Now the "peak oil" theory is gaining support at the heart of the global energy establishment. "The IEA in 2005 was predicting oil supplies could rise as high as 120m barrels a day by 2030 although it was forced to reduce this gradually to 116m and then 105m last year," said the IEA source, who was unwilling to be identified for fear of reprisals inside the industry. "The 120m figure always was nonsense but even today's number is much higher than can be justified and the IEA knows this.

"Many inside the organisation believe that maintaining oil supplies at even 90m to 95m barrels a day would be impossible but there are fears that panic could spread on the financial markets if the figures were brought down further. And the Americans fear the end of oil supremacy because it would threaten their power over access to oil resources," he added.

A second senior IEA source, who has now left but was also unwilling to give his name, said a key rule at the organisation was that it was "imperative not to anger the Americans" but the fact was that there was not as much oil in the world as had been admitted. "We have [already] entered the 'peak oil' zone. I think that the situation is really bad," he added.

The IEA acknowledges the importance of its own figures, boasting on its website: "The IEA governments and industry from all across the globe have come to rely on the World Energy Outlook to provide a consistent basis on which they can formulate policies and design business plans."

The British government, among others, always uses the IEA statistics rather than any of its own to argue that there is little threat to long-term oil supplies.

The IEA said tonight that peak oil critics had often wrongly questioned the accuracy of its figures. A spokesman said it was unable to comment ahead of the 2009 report being released tomorrow.

John Hemming, the MP who chairs the all-party parliamentary group on peak oil and gas, said the revelations confirmed his suspicions that the IEA underplayed how quickly the world was running out and this had profound implications for British government energy policy.

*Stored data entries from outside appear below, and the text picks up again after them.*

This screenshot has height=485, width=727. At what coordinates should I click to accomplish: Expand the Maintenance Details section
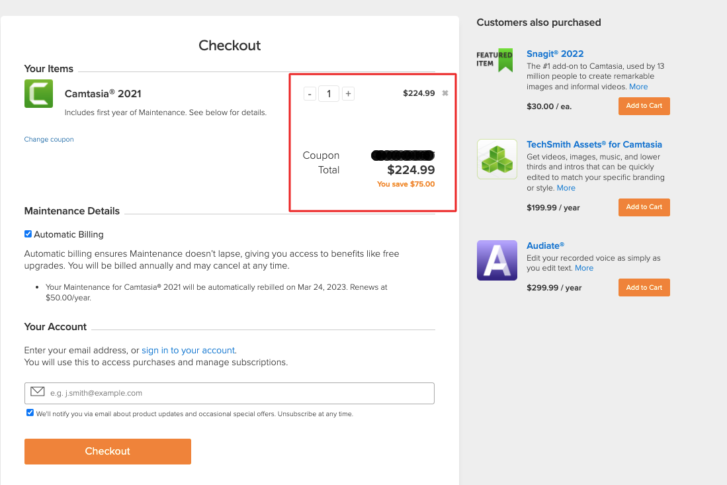click(x=71, y=211)
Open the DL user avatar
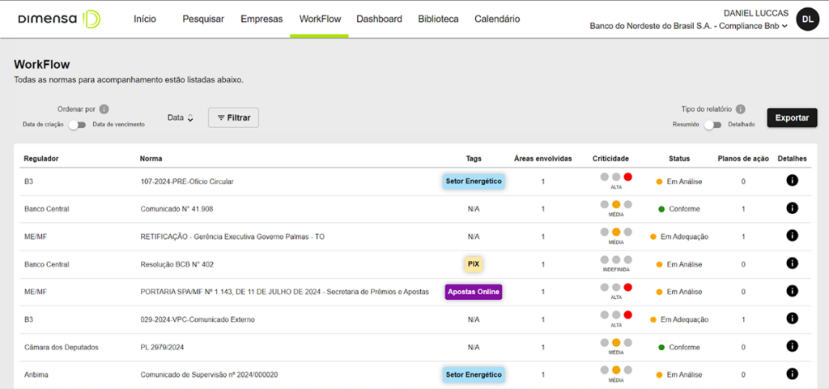The image size is (829, 389). (x=807, y=19)
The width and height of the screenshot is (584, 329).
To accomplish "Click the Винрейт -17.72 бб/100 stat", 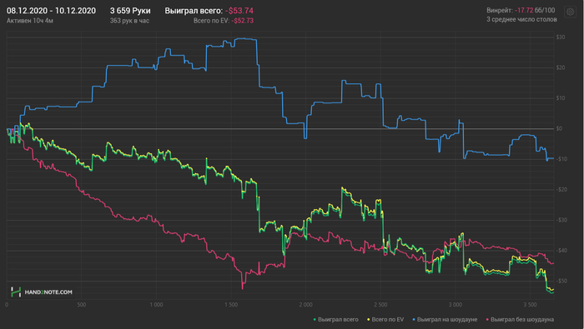I will pos(521,10).
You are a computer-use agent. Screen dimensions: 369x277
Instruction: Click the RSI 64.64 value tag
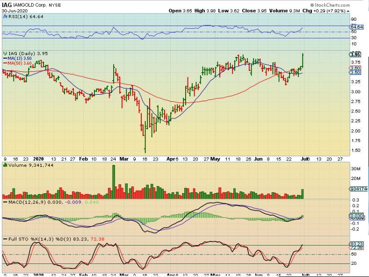click(356, 27)
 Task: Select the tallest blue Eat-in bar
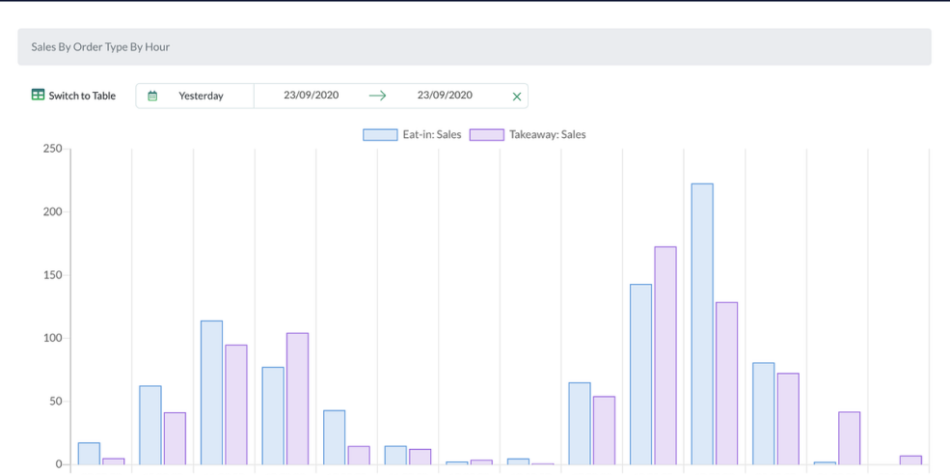click(702, 323)
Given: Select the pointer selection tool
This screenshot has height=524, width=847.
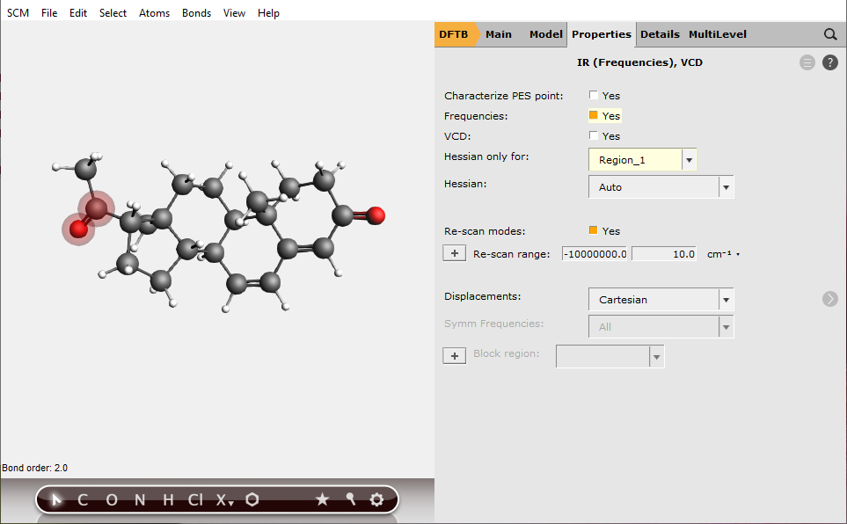Looking at the screenshot, I should coord(55,499).
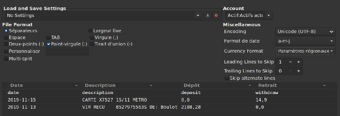Screen dimensions: 340x116
Task: Select the CARTE X7527 METRO row
Action: pyautogui.click(x=114, y=100)
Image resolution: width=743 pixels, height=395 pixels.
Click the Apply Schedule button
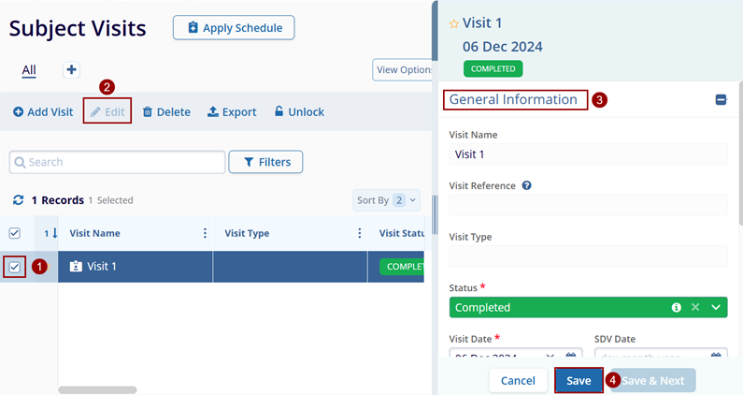pos(234,28)

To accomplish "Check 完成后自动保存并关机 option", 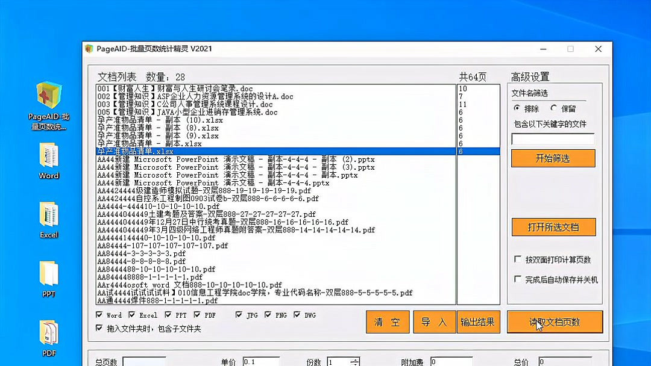I will tap(517, 279).
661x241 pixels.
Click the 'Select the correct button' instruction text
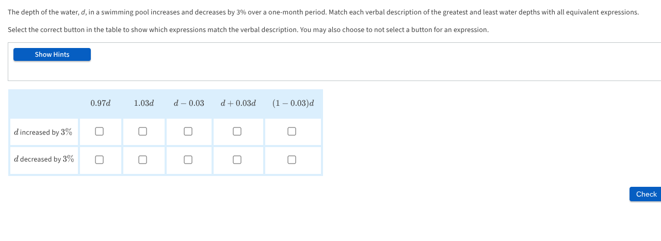248,30
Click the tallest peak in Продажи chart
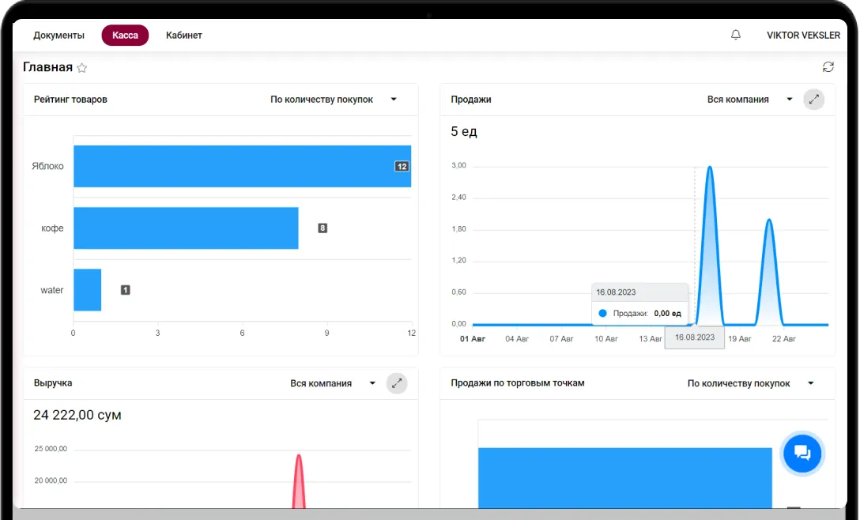 point(709,168)
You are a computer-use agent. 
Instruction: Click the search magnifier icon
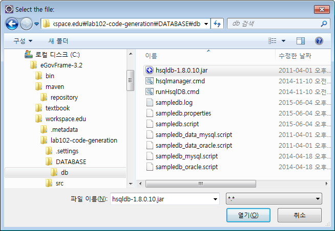[324, 24]
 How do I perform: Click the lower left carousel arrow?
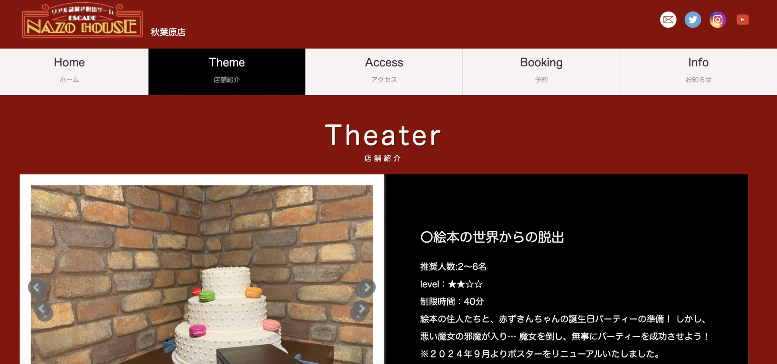43,309
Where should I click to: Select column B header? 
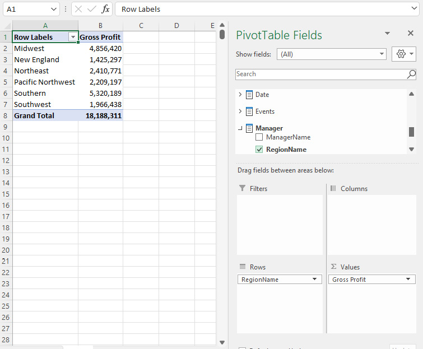point(100,26)
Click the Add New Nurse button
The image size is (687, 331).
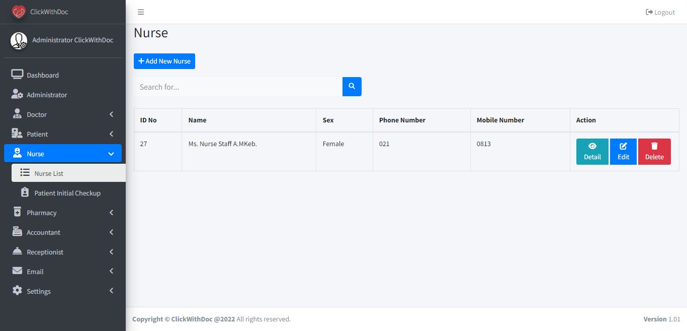pos(164,61)
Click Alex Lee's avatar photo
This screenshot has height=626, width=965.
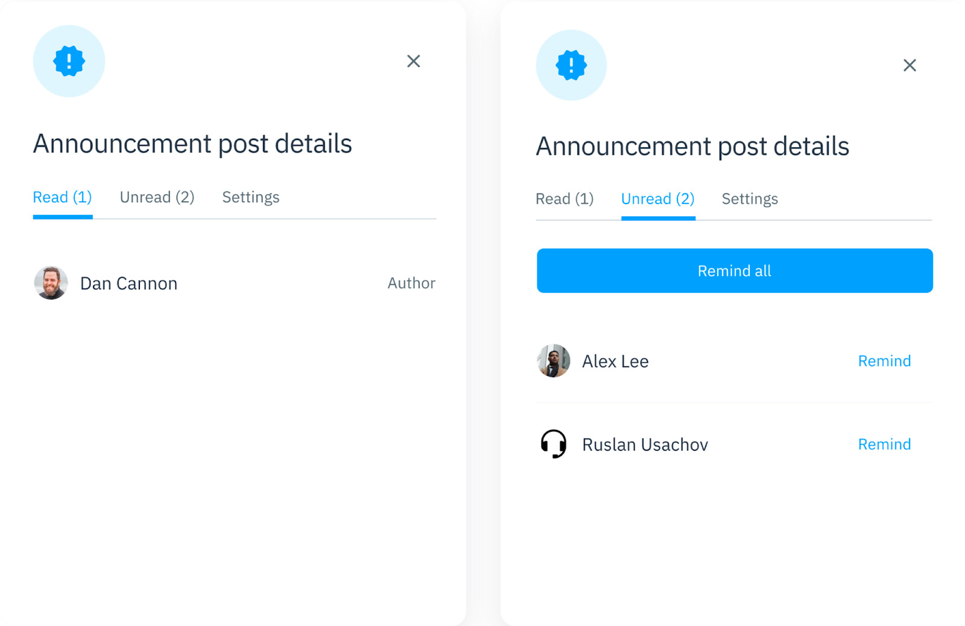(554, 361)
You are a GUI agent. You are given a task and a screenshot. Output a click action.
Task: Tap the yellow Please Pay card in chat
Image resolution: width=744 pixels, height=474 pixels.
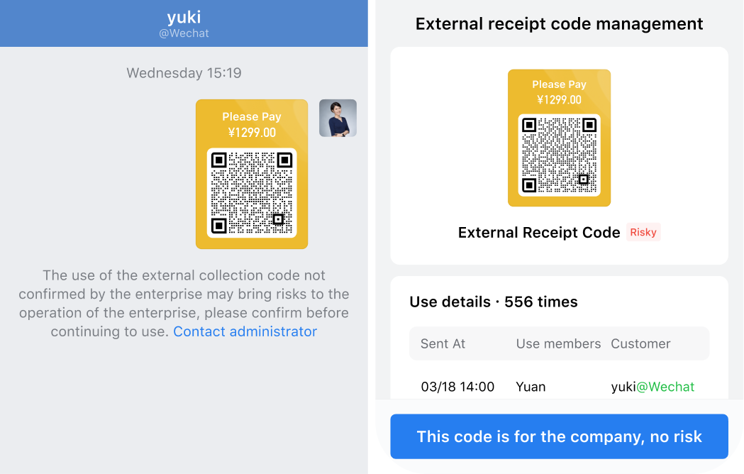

He said he had also been contacted by some IEA officials unhappy with its lack of independent scepticism over predictions. "Reliance on IEA reports has been used to justify claims that oil and gas supplies will not peak before 2030. It is clear now that this will not be the case and the IEA figures cannot be relied on," said Hemming.

"This all gives an importance to the Copenhagen [climate change] talks and an urgent need for the UK to move faster towards a more sustainable [lower carbon] economy if it is to avoid severe economic dislocation," he added.

The IEA was established in 1974 after the oil crisis in an attempt to try to safeguard energy supplies to the west. The World Energy Outlook is produced annually under the control of the IEA's chief economist, Fatih Birol, who has defended the projections from earlier outside attack. Peak oil critics have often questioned the IEA figures.

But now IEA sources who have contacted the Guardian say that Birol has increasingly been facing questions about the figures inside the organisation.

Matt Simmons, a respected oil industry expert, has long questioned the decline rates and oil statistics provided by Saudi Arabia on its own fields. He has raised questions about whether peak oil is much closer than many have accepted.

A report by the UK Energy Research Centre (UKERC) last month said worldwide production of conventionally extracted oil could "peak" and go into terminal decline before 2020 – but that the government was not facing up to the risk. Steve Sorrell, chief author of the report, said forecasts suggesting oil production will not peak before 2030 were "at best optimistic and at worst implausible."

But as far back as 2004 there have been people making similar warnings. Colin Campbell, a former executive with Total of France told a conference: "If the real [oil reserve] figures were to come out there would be panic on the stock markets … in the end that would suit no one."